◆ Excerpted text
══════════════════════════════

Showing posts with label stress. Show all posts
Showing posts with label stress. Show all posts

Friday, February 20, 2009

More about Daughter's history

I had a very productive meeting with the counselor yesterday. The counselor, by the way, is s child psychologist who has known my daughter for about a year and a half. We began taking Daughter to see her at the end of second grade because Daughter had began having debilitating stress and anxiety symptoms toward the end of that school year -- headaches, tummy aches and insomnia. They were brought on mostly by a very difficult teacher and difficult school year. Even though Daughter had excelled academically that year, it seemed she could do nothing right behaviorally for that little twit of a teacher. In hind sight, I believe that was the year that the ADHD symptoms began surfacing ... but the teacher was too young and immature to recognize them and explain to us what the real problem was. So we simply never understood the problem for what it was. My daughter was treated like--and felt like--a pariah in that classroom. To top it off, her best friend moved away, which sent her into a depressive state. That was when we began seeing the counselor.

So we have had a history with counseling. The counselor and a wonderful third grade teacher got us through the next school year. But still, no one suspected ADHD. Her grades remained A's and the occasional B in math. She hated school, struggled socially with her best friend gone, and had a real chip on her shoulder. So we thought the anxiety she had with school was based on her recovery from the bad experience in second grade and adjusting to school life without her best friend. She was bright enough to compensate academically even though she was having her daydreaming/spacing out problems. But again, we really thought this was just because she was so unhappy to be at school.

By the end of the year she was doing well. She had really improved her outlook over the year. She began to get a lot of writing awards (she is a very gifted writer). She even won third place in the third grade spelling bee. She discovered a love for acting and landed a part in a community play. She really ended the year on a high note.

Fast forward to fourth grade. She has finally overcome that chip on her shoulder. She's a happy little girl again. She gets a wonderful teacher for fourth grade. And then of all things, her best friend moves back. We start the new school year under the best of circumstances.

══════════════════════════════

◆ Dataset excerpts
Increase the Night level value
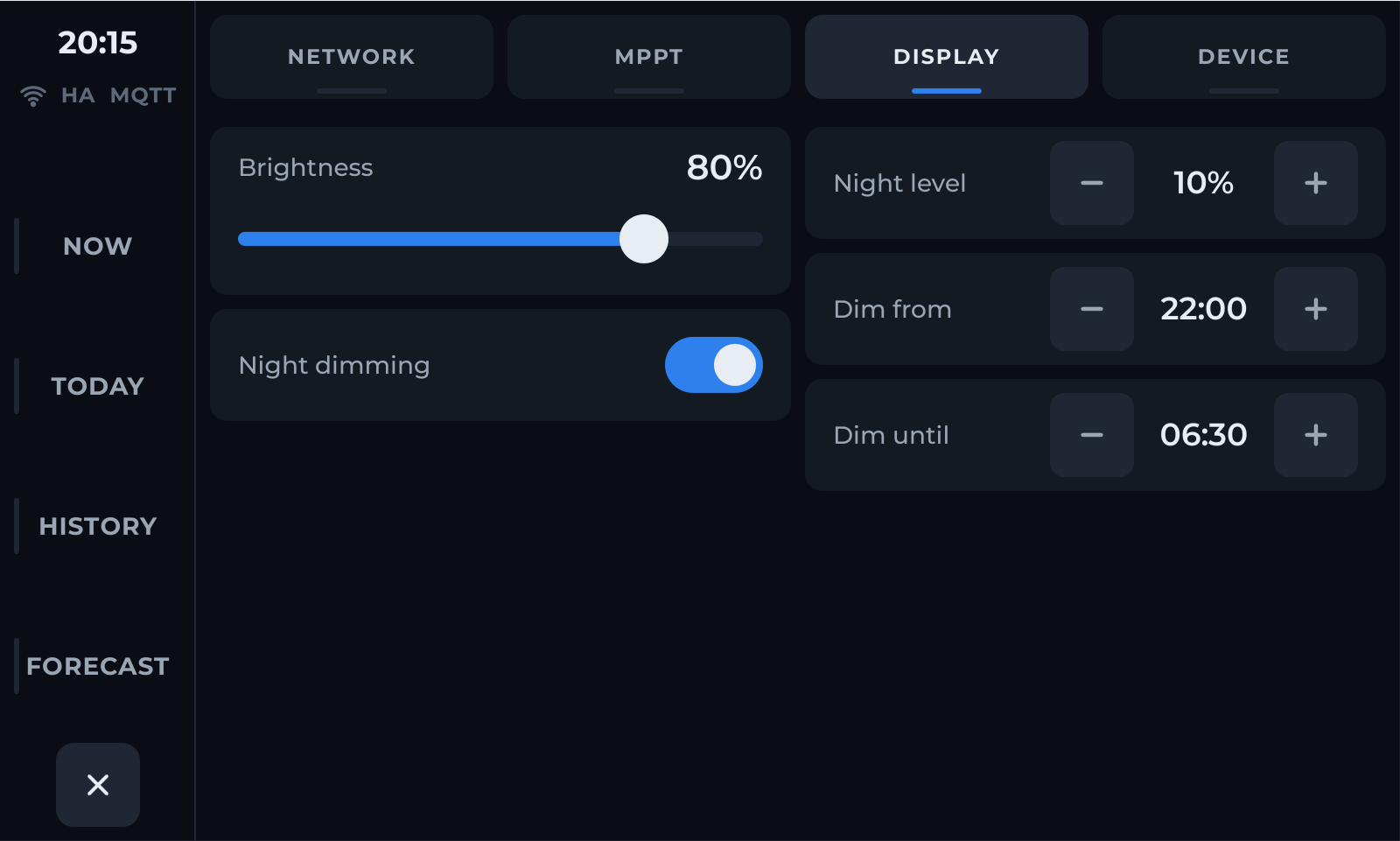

══════════════════════════════

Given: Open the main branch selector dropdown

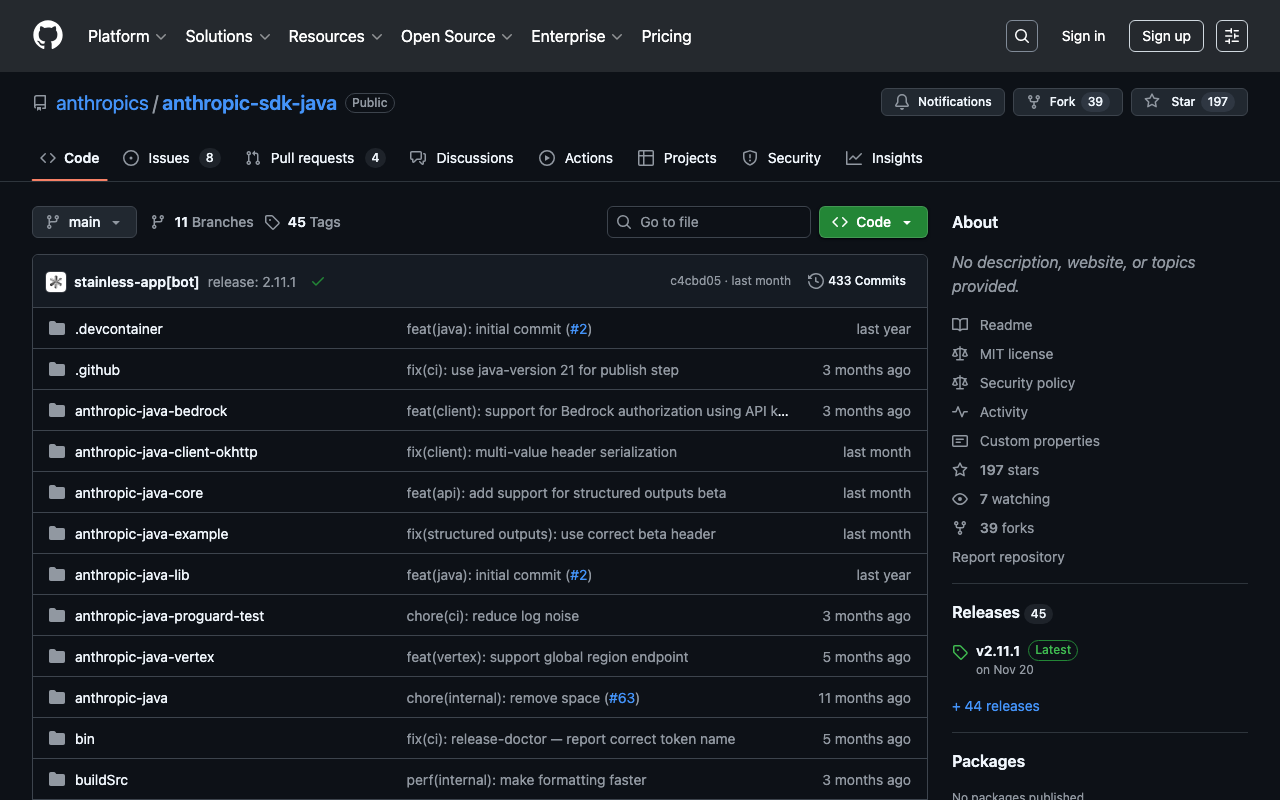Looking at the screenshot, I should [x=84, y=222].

══════════════════════════════

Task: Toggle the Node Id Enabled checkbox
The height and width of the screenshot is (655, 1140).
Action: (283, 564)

══════════════════════════════

◆ Task 1
Decide whether each statement agrees with the blog post, and answer yes or no, quoting the words of the post that settle it: (a) The counselor had known the daughter for about a year and a half. (b) The daughter won first place in the third grade spelling bee. (c) The daughter's fourth grade teacher was difficult.
◆ Task 2
Please list every stress and anxiety symptom the blog post names.
◆ Task 3
Retype the part of the blog post starting at "By the end of" and ending at "a high note.".
The entries aren't needed for any of this.

◆ Your response 1
(a) Yes: "who has known my daughter for about a year and a half"
(b) No: "She even won third place in the third grade spelling bee."
(c) No: "She gets a wonderful teacher for fourth grade."

◆ Your response 2
- headaches
- tummy aches
- insomnia

◆ Your response 3
By the end of the year she was doing well. She had really improved her outlook over the year. She began to get a lot of writing awards (she is a very gifted writer). She even won third place in the third grade spelling bee. She discovered a love for acting and landed a part in a community play. She really ended the year on a high note.